[GLASSFISH-20495] Clean up not happening when application fails to load Created: 08/May/13  Updated: 19/Sep/14

Status: Open
Project: glassfish
Component/s: None
Affects Version/s: 4.0_b87_RC3
Fix Version/s: 4.1

Type: Bug Priority: Major
Reporter: Mitesh Meswani Assignee: michael.y.chen
Resolution: Unresolved Votes: 1
Labels: None
Remaining Estimate: Not Specified
Time Spent: Not Specified
Original Estimate: Not Specified


 Description   

When an exception happens while loading an app, the application is undeployed.
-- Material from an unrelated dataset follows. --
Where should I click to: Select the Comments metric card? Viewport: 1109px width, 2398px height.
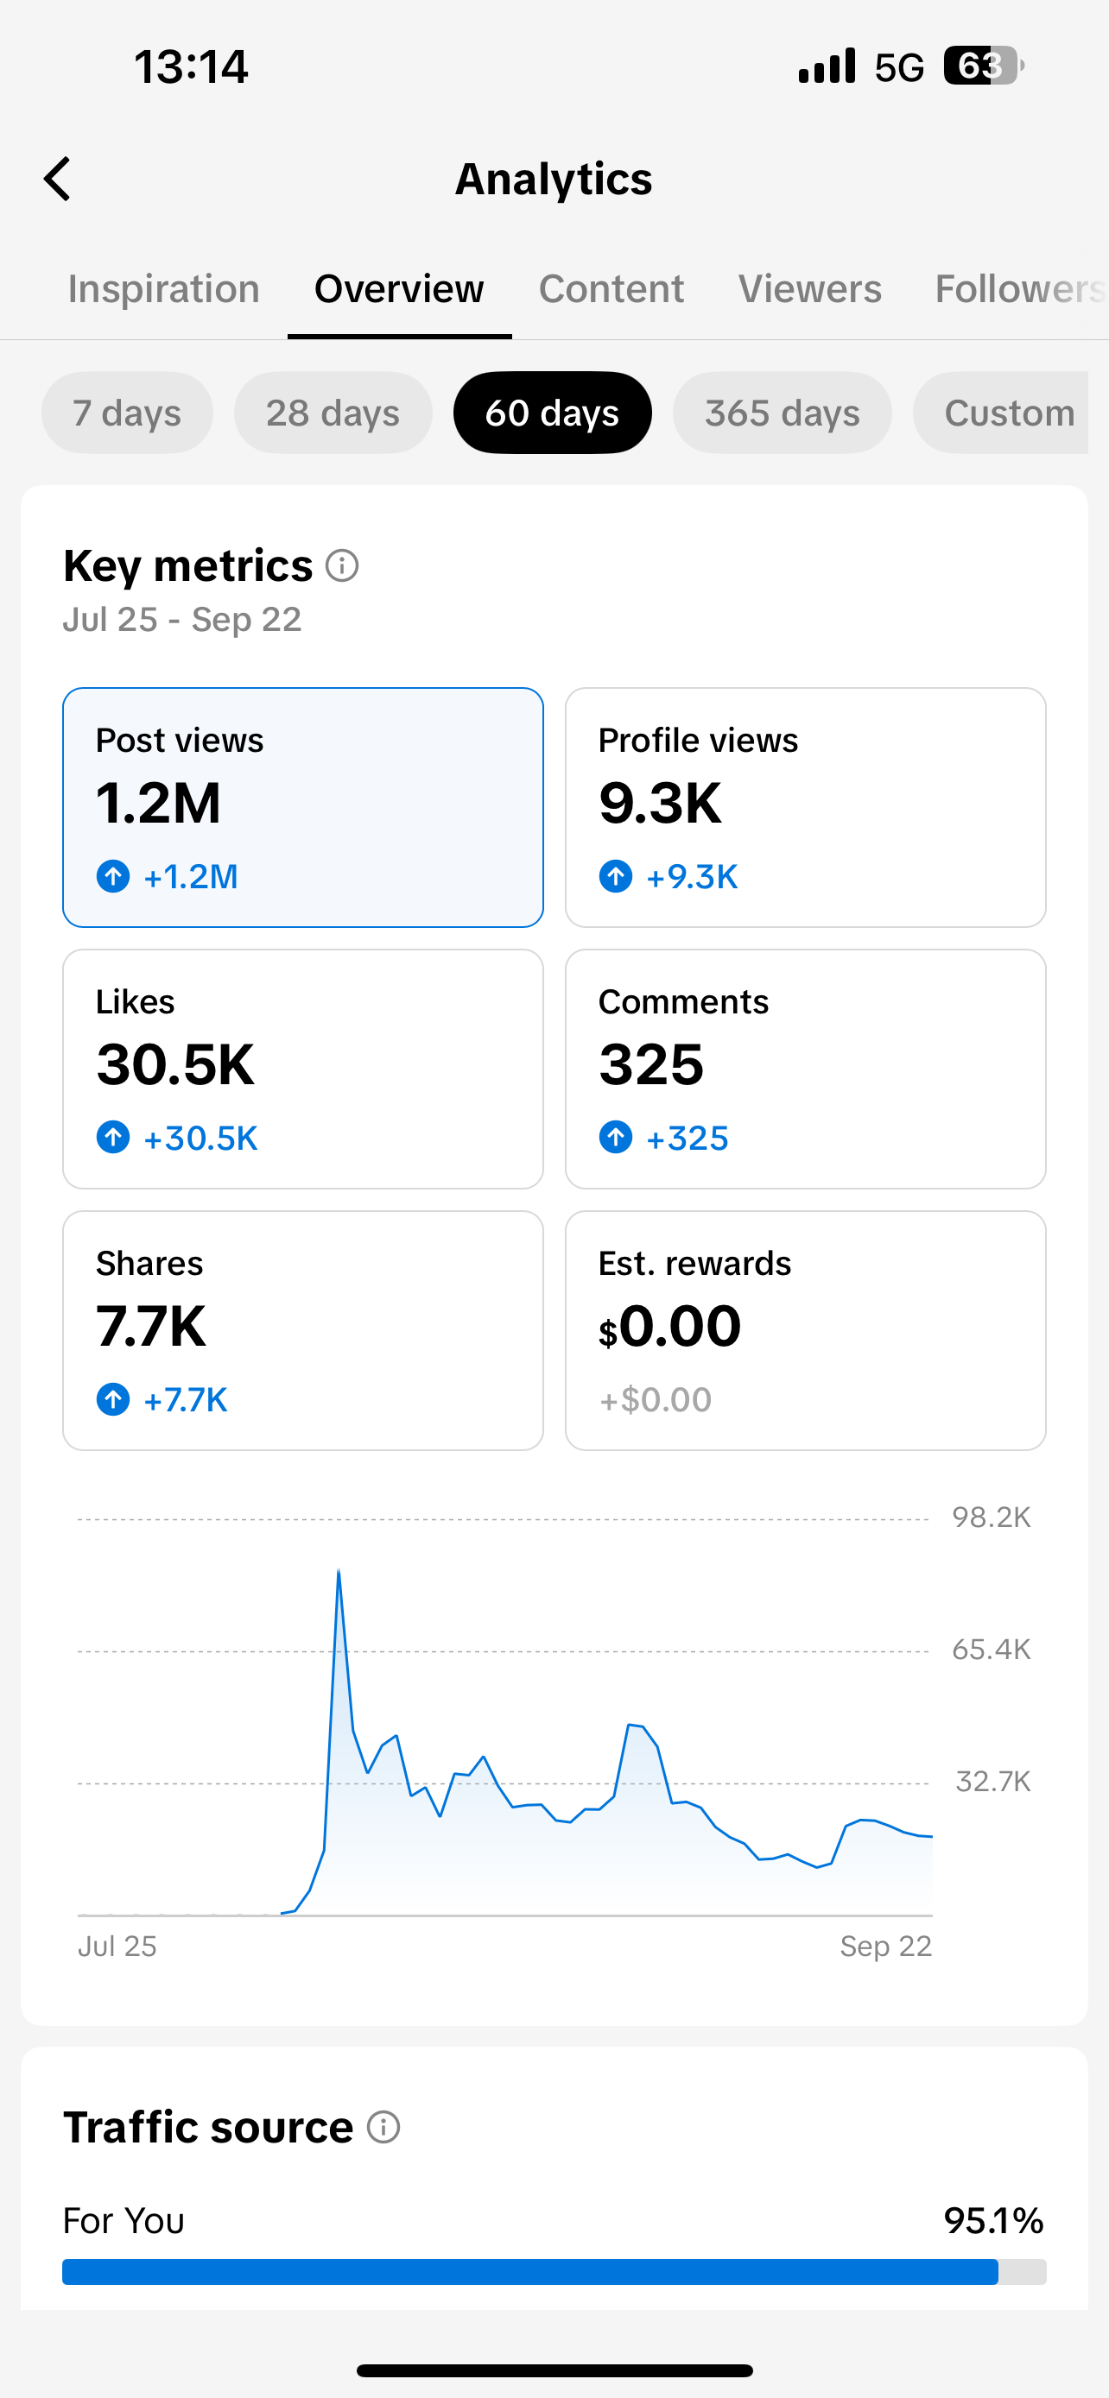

The clean up logic for this use case needs to be updated to perform full clean up.



 Comments   
Comment by Mitesh Meswani [ 08/May/13 ]

Here is a mail thread between relevant engineers with analysis.

Hi, Marina
Here is the page:
https://wikis.oracle.com/display/GlassFish/3.1DeploymentInternalDesignDoc

Note for this particular use case we are talking about, it's not the normal deployment/undeployment, it's the rollback for the failed deployment. The entry point is in ApplicationLifecycle, the following block:

ProgressTracker tracker = new ProgressTracker() {
@Override
public void actOn(Logger logger)

{ ... }

Depending on the state of where the application failed deployment, the rollback logic will call each component(container)'s stop method, unload method and then clean method.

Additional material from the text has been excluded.